▶ [What to produce]: Starting at the line that contains "Viewport: 1355px width, 766px" and stopping at the end of the records, can you reproduce those lines in full, requests included, with every coordinate in the answers scaled by 0.95 and rounded to a whole number, halves up? Leave the pictures out of your reply.

▶ [Recorded information]:
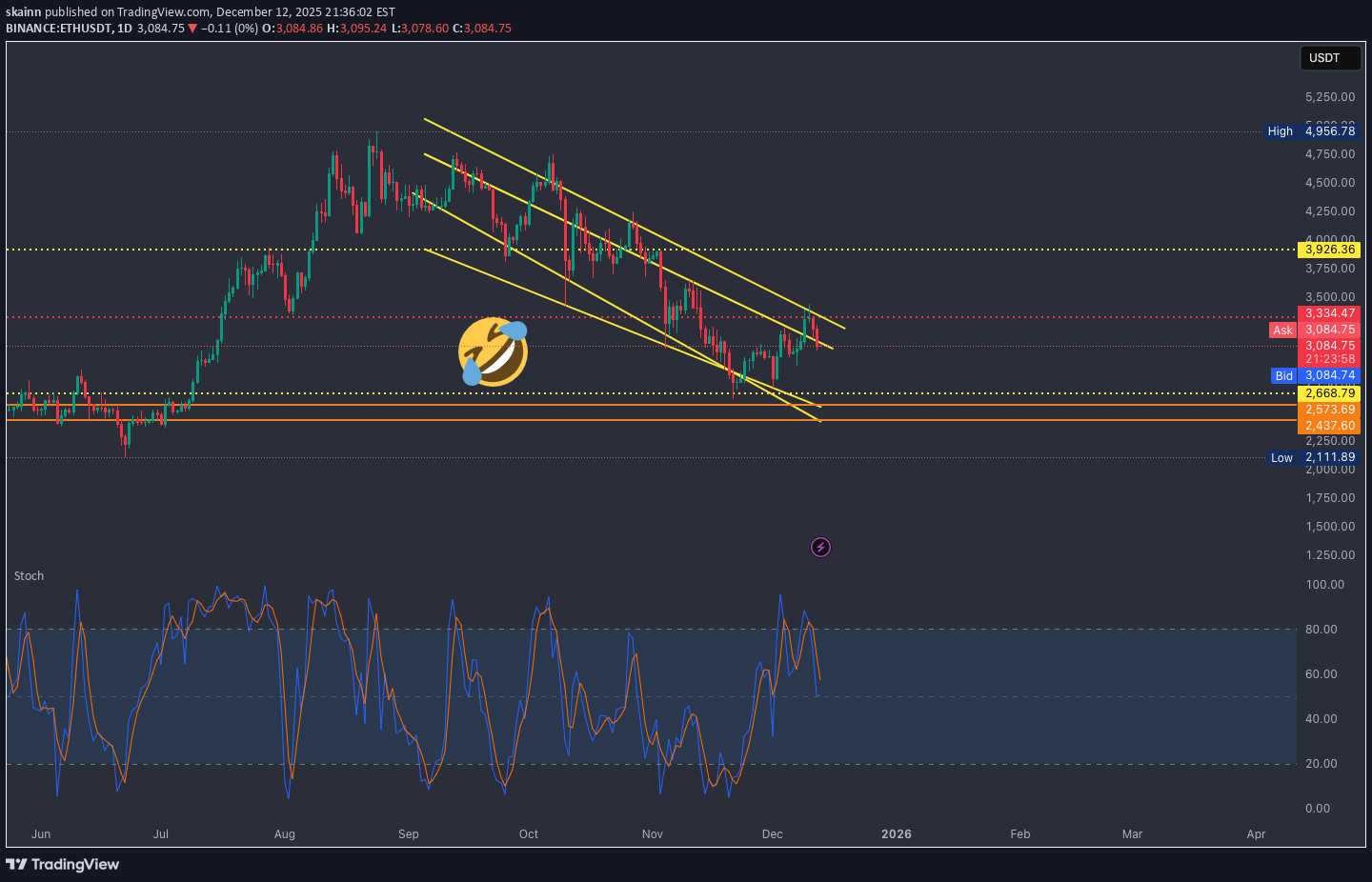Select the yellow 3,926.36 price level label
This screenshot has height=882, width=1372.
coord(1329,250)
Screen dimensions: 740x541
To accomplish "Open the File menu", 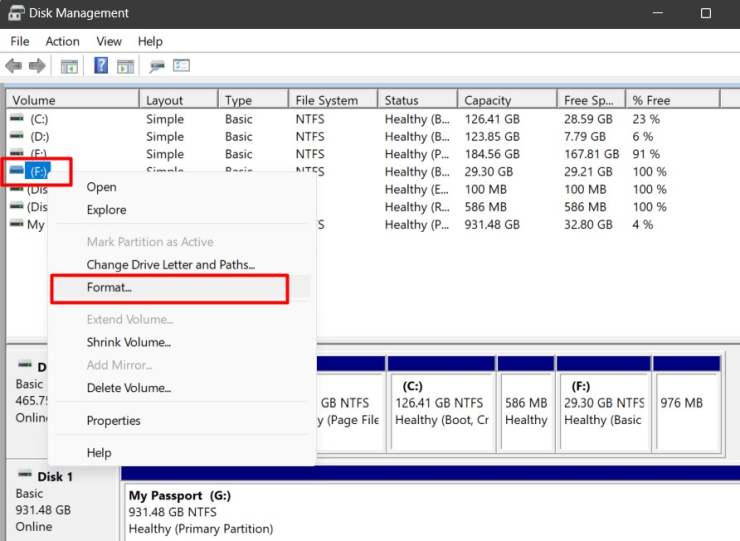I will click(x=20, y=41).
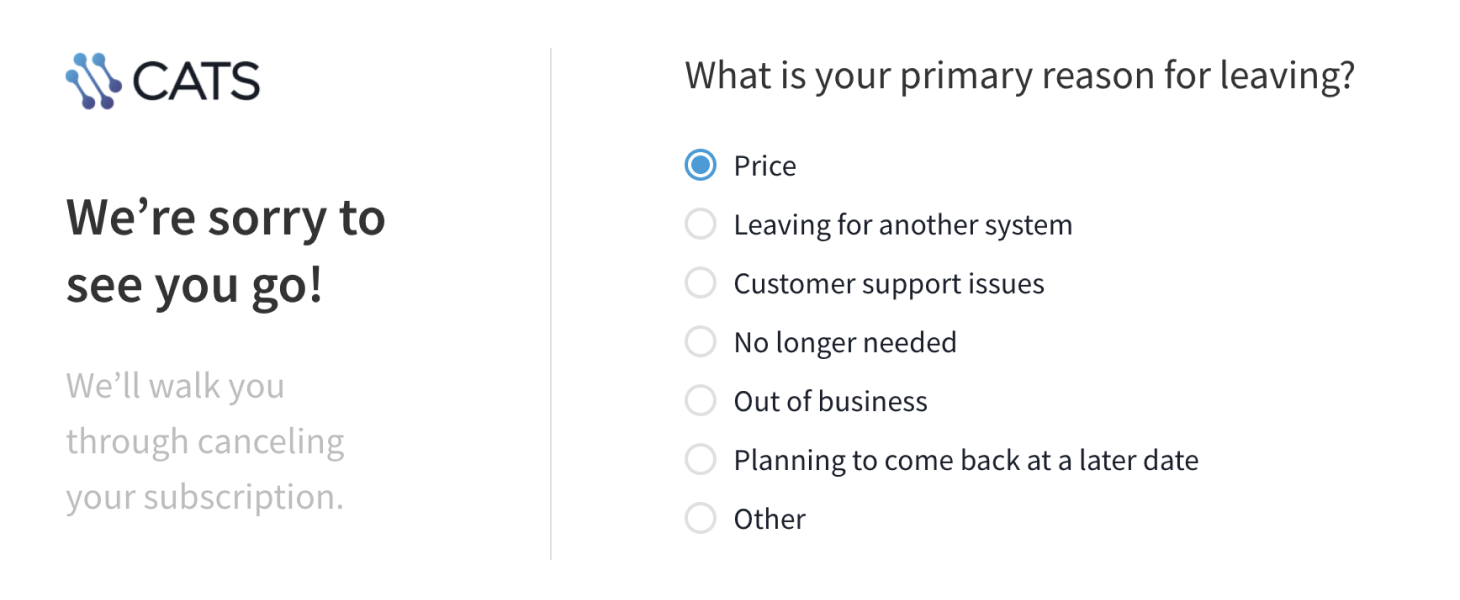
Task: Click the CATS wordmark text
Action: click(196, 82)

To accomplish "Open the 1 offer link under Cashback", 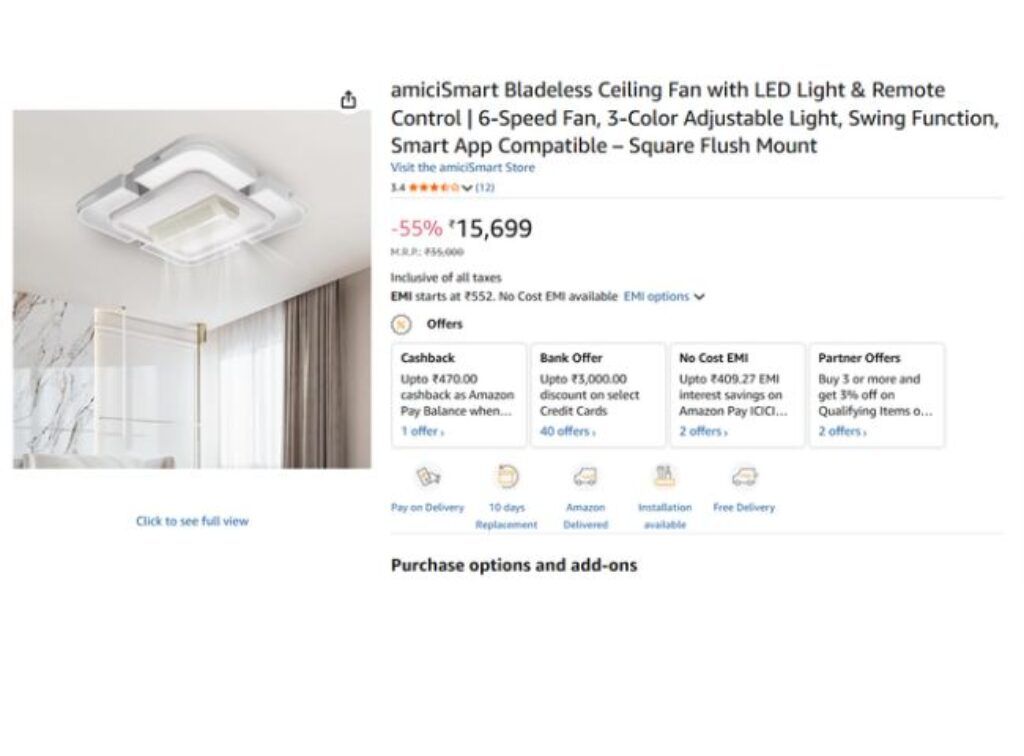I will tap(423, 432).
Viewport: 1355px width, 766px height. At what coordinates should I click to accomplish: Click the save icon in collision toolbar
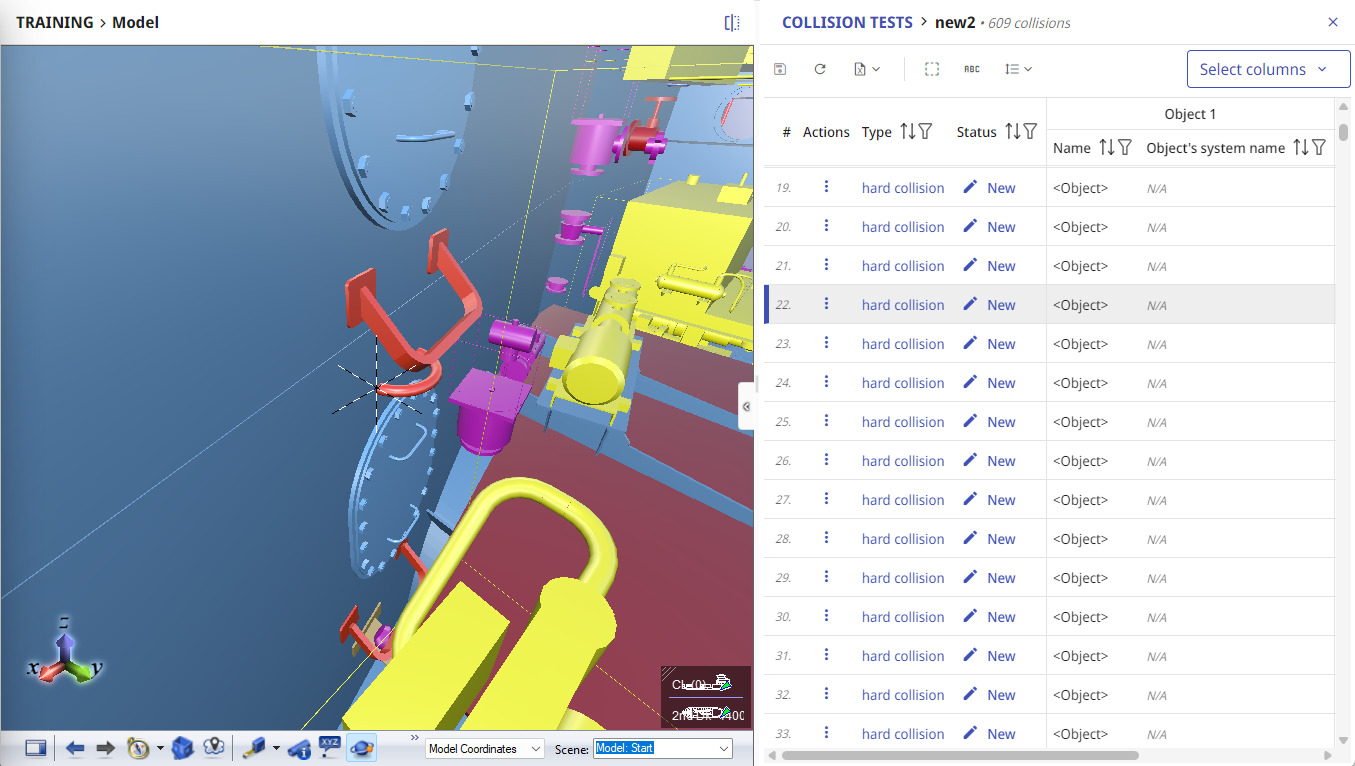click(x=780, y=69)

▶ [Written reply]:
Viewport: 1355px width, 766px height. At what coordinates should I click to accomplish: Click the save icon in collision toolbar
click(x=741, y=66)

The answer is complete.